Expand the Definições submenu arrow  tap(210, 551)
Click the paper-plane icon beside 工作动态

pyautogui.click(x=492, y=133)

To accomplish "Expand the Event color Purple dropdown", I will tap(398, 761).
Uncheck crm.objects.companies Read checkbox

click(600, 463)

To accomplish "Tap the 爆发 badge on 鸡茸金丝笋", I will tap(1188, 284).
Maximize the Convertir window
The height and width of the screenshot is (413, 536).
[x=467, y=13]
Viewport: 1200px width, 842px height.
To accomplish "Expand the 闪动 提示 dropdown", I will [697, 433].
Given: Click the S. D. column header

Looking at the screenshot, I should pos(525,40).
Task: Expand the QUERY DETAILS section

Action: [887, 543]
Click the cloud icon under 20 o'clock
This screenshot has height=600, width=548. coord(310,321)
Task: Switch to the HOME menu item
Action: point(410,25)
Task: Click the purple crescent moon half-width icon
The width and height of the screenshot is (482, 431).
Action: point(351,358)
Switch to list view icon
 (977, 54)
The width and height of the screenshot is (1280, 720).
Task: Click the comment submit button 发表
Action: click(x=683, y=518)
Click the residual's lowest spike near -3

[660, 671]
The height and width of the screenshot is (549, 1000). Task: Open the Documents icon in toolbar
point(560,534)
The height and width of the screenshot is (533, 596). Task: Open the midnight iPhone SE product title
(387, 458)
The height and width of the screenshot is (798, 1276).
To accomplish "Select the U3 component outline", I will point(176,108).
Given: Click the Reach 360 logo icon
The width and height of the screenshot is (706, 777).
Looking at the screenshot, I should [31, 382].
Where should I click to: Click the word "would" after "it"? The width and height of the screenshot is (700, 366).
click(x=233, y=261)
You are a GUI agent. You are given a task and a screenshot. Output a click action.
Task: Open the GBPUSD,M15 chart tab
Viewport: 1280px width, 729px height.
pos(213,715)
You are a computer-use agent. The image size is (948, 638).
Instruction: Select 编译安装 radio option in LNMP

###

Retype every line of the records above verbatim.

Expand the Definições submenu arrow  tap(210, 551)
Click the paper-plane icon beside 工作动态

pyautogui.click(x=492, y=133)

To accomplish "Expand the Event color Purple dropdown", I will tap(398, 761).
Uncheck crm.objects.companies Read checkbox

click(600, 463)

To accomplish "Tap the 爆发 badge on 鸡茸金丝笋", I will tap(1188, 284).
Maximize the Convertir window
The height and width of the screenshot is (413, 536).
[x=467, y=13]
Viewport: 1200px width, 842px height.
To accomplish "Expand the 闪动 提示 dropdown", I will [697, 433].
Given: Click the S. D. column header

Looking at the screenshot, I should pos(525,40).
Task: Expand the QUERY DETAILS section

Action: [887, 543]
Click the cloud icon under 20 o'clock
This screenshot has height=600, width=548. coord(310,321)
Task: Switch to the HOME menu item
Action: point(410,25)
Task: Click the purple crescent moon half-width icon
The width and height of the screenshot is (482, 431).
Action: point(351,358)
Switch to list view icon
 (977, 54)
The width and height of the screenshot is (1280, 720).
Task: Click the comment submit button 发表
Action: click(x=683, y=518)
Click the residual's lowest spike near -3

[660, 671]
The height and width of the screenshot is (549, 1000). Task: Open the Documents icon in toolbar
point(560,534)
The height and width of the screenshot is (533, 596). Task: Open the midnight iPhone SE product title
(387, 458)
The height and width of the screenshot is (798, 1276).
To accomplish "Select the U3 component outline", I will point(176,108).
Given: Click the Reach 360 logo icon
The width and height of the screenshot is (706, 777).
Looking at the screenshot, I should [31, 382].
Where should I click to: Click the word "would" after "it"? The width and height of the screenshot is (700, 366).
click(x=233, y=261)
You are a GUI agent. You are given a task and a screenshot. Output a click action.
Task: Open the GBPUSD,M15 chart tab
Viewport: 1280px width, 729px height.
pos(213,715)
You are a computer-use agent. The image size is (948, 638).
Instruction: Select 编译安装 radio option in LNMP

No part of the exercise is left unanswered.